I'll take the dry heat in Washington State Desert, can't take the Humidity. You couldn't pay me to live in the South, or the East coast in the summer................


----------



## tylerm713 (Aug 6, 2010)

In the last month and a half, it's hit triple digits every day save one. Highest temperature recorded has been 106*. And there hasn't been any rain to speak of since June. Terrible summer.


----------



## kaneohegirlinaz (Apr 24, 2011)

we're suppose to be in the 90's right now, but it's also been triple digits for I have no idea how long, but I'M OVER IT!!


----------



## kaneohegirlinaz (Apr 24, 2011)

Now, wasn't it the first day of Autumn the other day?

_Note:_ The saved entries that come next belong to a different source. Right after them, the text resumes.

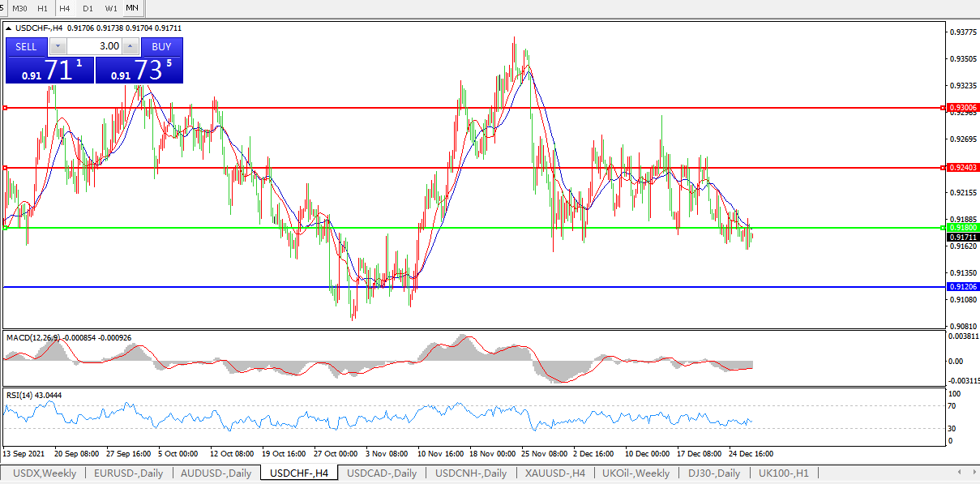Image resolution: width=980 pixels, height=484 pixels.
Task: Select the blue 0.91206 price level label
Action: pos(963,287)
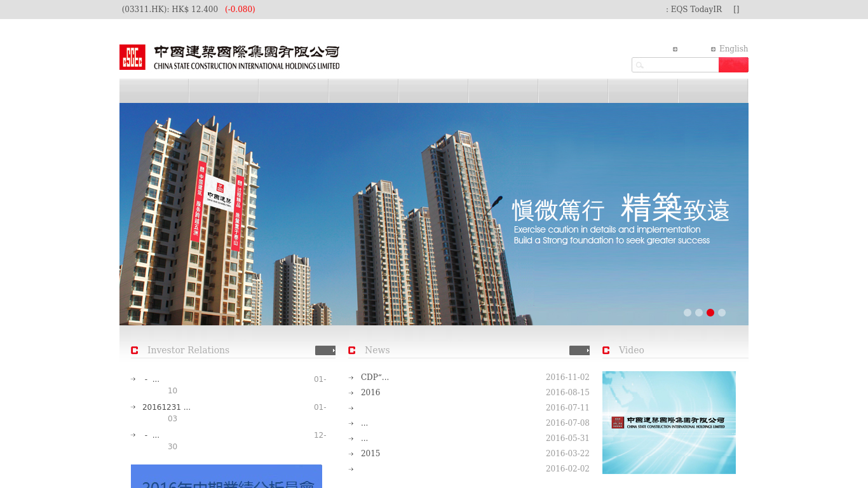Click the red C icon beside News heading
Screen dimensions: 868x488
pyautogui.click(x=351, y=350)
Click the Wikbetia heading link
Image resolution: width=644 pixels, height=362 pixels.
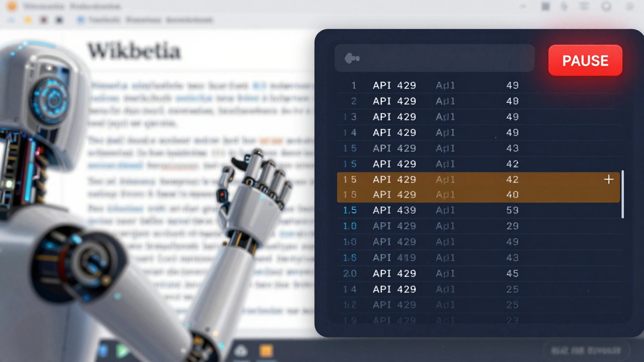[x=133, y=50]
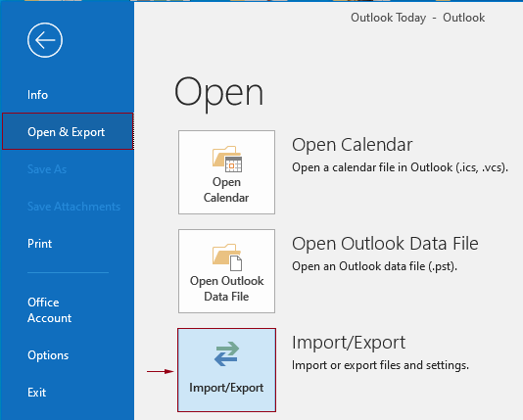Image resolution: width=523 pixels, height=420 pixels.
Task: Open the Print page
Action: click(40, 244)
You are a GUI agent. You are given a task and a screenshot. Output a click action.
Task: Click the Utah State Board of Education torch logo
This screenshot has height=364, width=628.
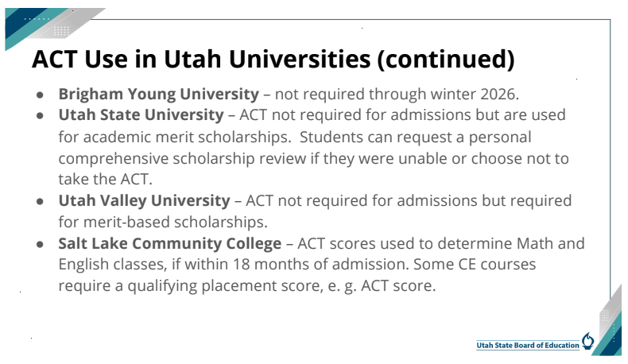[x=587, y=341]
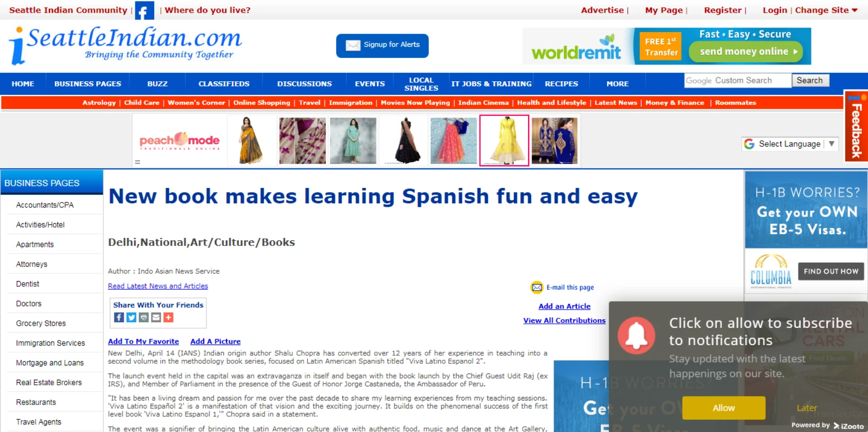Share article on Facebook

(119, 318)
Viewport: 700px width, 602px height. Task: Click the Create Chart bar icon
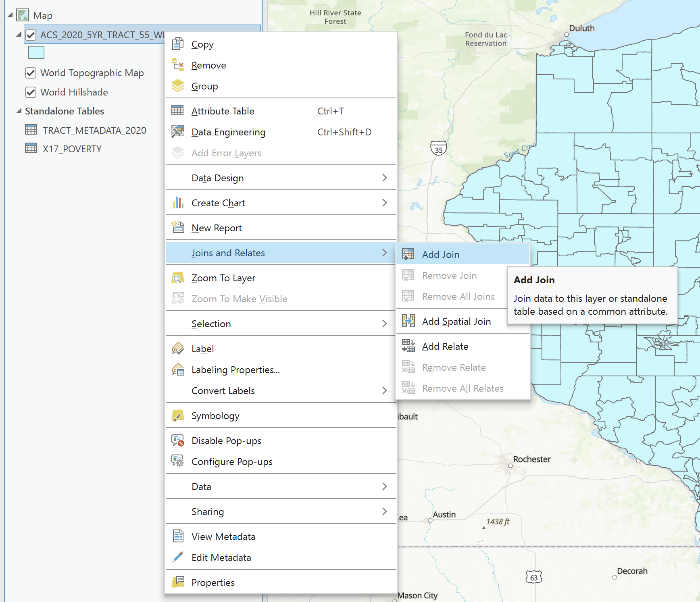[x=177, y=203]
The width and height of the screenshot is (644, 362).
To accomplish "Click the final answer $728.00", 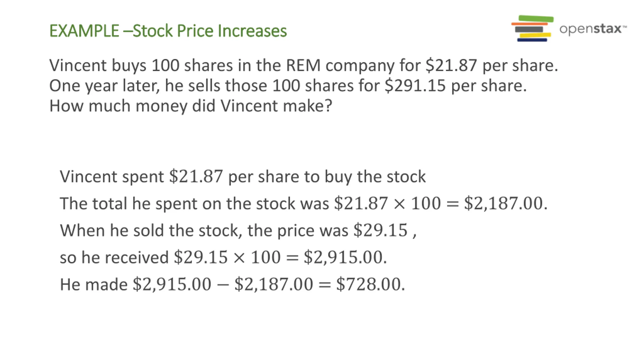I will click(x=370, y=285).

It's a little after 7pm here and it's 91º !

¿caliente?


----------



## durangojo (Jul 30, 2007)

kgirl,

considering that the highs only reached the 40's 10 days ago and the peaks here got 6-8" of the white stuff, i'm pretty happy that it's warmed back up to the 70's...40's at night...beautiful indian summer shaping up here....more brillant each day....my suggestion if time and budget allows is to hop in the car and go see some of the beautiful fall colors and rejuvenate with the cooler temps...it's only an 8 hour drive to durango, which by the way was just voted the best small town to live in in colorado. if you stay in state, there's sedona...breathtaking rock formations or drive up to the white mountains...of course there's alway lake powell and the grand canyon, which are beyond words....just know that fall is definately here so winter is not far beyond....hang in there....cooler temps soon come mon!

joey


----------



## kaneohegirlinaz (Apr 24, 2011)

Cowgirl, we're headed out again! 

This time to the Coast, baby!! 

It's time for the BEACH!!!


----------



## butzy (Jan 8, 2010)

It's 40 here as well....

That's 40 CELSIUS though /img/vbsmilies/smilies/peace.gif

(so that's about 105 oF and that is in the shade!!!)


----------



## durangojo (Jul 30, 2007)

winter storm watch for the san juan mountains (that would be me),as the cold front passes, 90% chance of snow 1 ft or higher.....55 mph winds....i am sooo not ready for this this soon...where are my hat, gloves and skis? yeah all you guys in southern cal can just keep on laughing....at least we know what fleece is? kgirl, panini...you'l be cooler soon, trust me....

joey


----------



## durangojo (Jul 30, 2007)

just came in from making snowballs and throwing them to ms. greta...she loves to jump up and catch them..guess she thinks it's a new kind of ball...a melting kind...32 degrees, windy and snowy...firewood's in and fire is set up to go...but first   it's cocktail time!  gotta beat the heat somehow!!!

joey


----------



## kaneohegirlinaz (Apr 24, 2011)

we just got back from phoenix, OH MY GOSH!!  what do they say, be careful what you wish for?!

we left it was in the mid 90's, come home and it's mid 50's...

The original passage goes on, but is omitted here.